The only thing we know for sure is that lambs are due any time now.
After all, Madman planted peas last Sunday...







Friday, April 26, 2013

A sure sign of spring

The sheep shearer came yesterday.  Nothing says Spring like bare naked sheep!

Here are a few pictures from the gazillions that I took -

This is Tiny, just about done.  About 30 seconds after this was snapped, she took off like a rocket.  It was her first experience with shearing, and she wasn't impressed.


Here's Smoky getting his mani-pedi.  He didn't like shearing much, either.


He thought the whole thing was undignified.


 "Look what that bad man did to me..."


I tried to get a good picture of Orion and Merlin post-shearing, but they wouldn't let me get any closer than this...






One thing we confirmed with the fleece removal is that all the girls are pregnant.  Here's Tiny and Onyx, both a bit bulgy.


And a closeup of Onyx, showing that, once again,  she's as big as a house.  I hope she doesn't have triplets again.  (Or from the size of her, quadruplets...)


The final tally?  Eight, that's eight, bags of fleece out on the deck.


I need to start spinning faster...

Wednesday, April 17, 2013

You know your life has gone pear-shaped when...

you have to do a google image search for 'weasel poop'.
Because of something you found in your kitchen.
Now, I have nothing against Weird, per se.  Weird is fine.  Weird makes life interesting.
But when you have to get a new Hav-a-Heart trap (because the old one is too big and still full of skunkiness), and set it up in the living room, life has become a wee bit too interesting.
And it's going to have to be a two-step process.  Step one is to set a baited mousetrap in the Hav-a-Heart, in order to catch a mouse, which will become the bait for the weasel.
Maybe I'll just pretend there's no weasel.  Everything is Perfectly Normal, here.
Or maybe I'll just accept that it's good to have a creature in the house who catches mice.  Our cat used to catch mice.  Nothing Weird about that.  There's just a tiny little invisible ferrety thing catching mice now, just like a cat.  Perfectly Normal.
Yeah.

 I swear, if Rod Serling shows up at the door, I'm going to slam it in his face.


Tuesday, April 16, 2013

I think I heard a peeper!

While driving home from work tonight.
Or maybe my car has just developed a new and annoying noise.
In which case I'm not nearly so excited...

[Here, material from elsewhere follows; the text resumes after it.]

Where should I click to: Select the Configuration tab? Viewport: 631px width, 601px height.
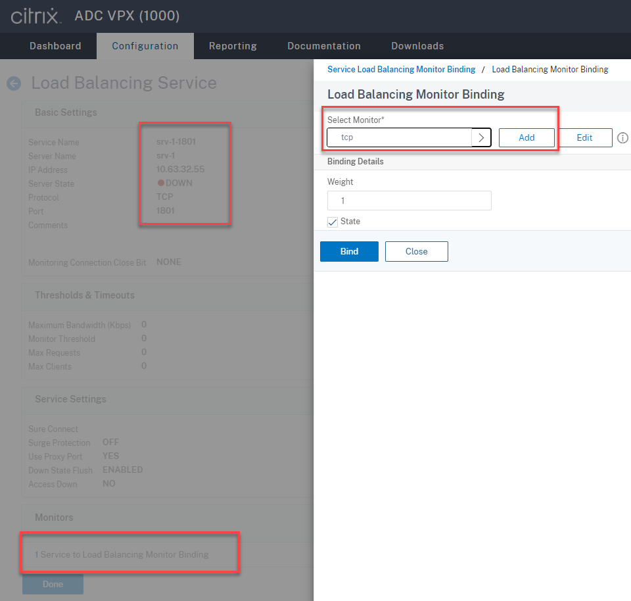pyautogui.click(x=145, y=46)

(For those who don't know what peepers are)

Sunday, April 14, 2013

Two steps forward, one step back...

We've had a relapse in the weather department.
We were down to bare ground on Friday.  Saturday I woke up to that.

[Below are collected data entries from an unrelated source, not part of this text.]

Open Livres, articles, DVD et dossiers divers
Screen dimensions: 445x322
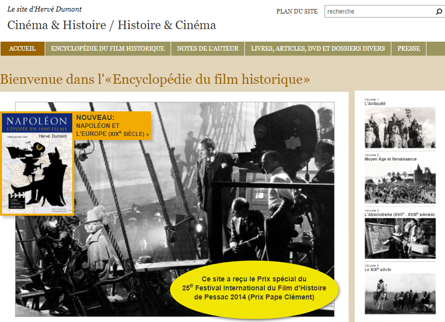(x=318, y=49)
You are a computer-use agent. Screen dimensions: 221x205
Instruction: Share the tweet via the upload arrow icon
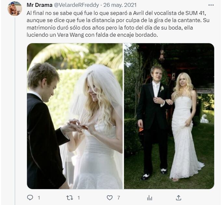[x=178, y=197]
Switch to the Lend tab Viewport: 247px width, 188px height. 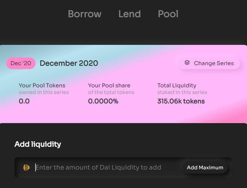coord(129,14)
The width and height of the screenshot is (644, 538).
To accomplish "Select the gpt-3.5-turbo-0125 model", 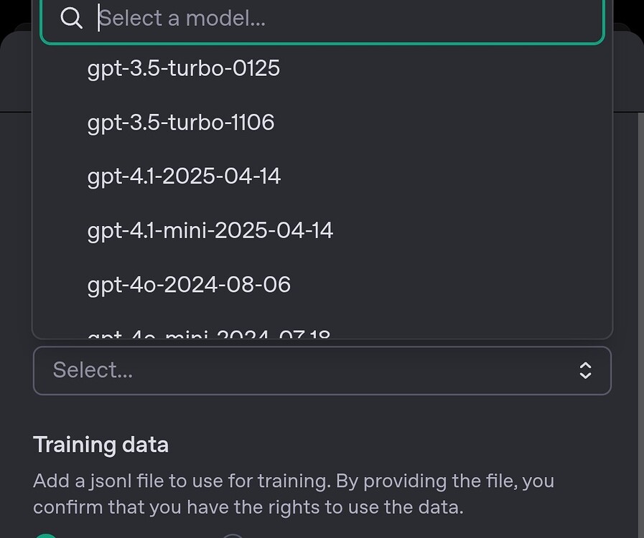I will 184,68.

My lavender is clearly Not Happy:


 And here's the view through my big rosebush:


Rosehips with frosting:


It rained later in the day, and washed most of the nasty white stuff away.  But who knows what tomorrow will bring?

(It was particularly disheartening when I went to transfer these images from the camera's memory card - the photos were right next to the azalea shots I took in Florida...)

(And to anyone who was worried - no, I wasn't eaten by weasels.  No further sightings of the little fella, though we did find a mousetrap, sprung and sans mouse, bait still intact, pulled back under the stove...)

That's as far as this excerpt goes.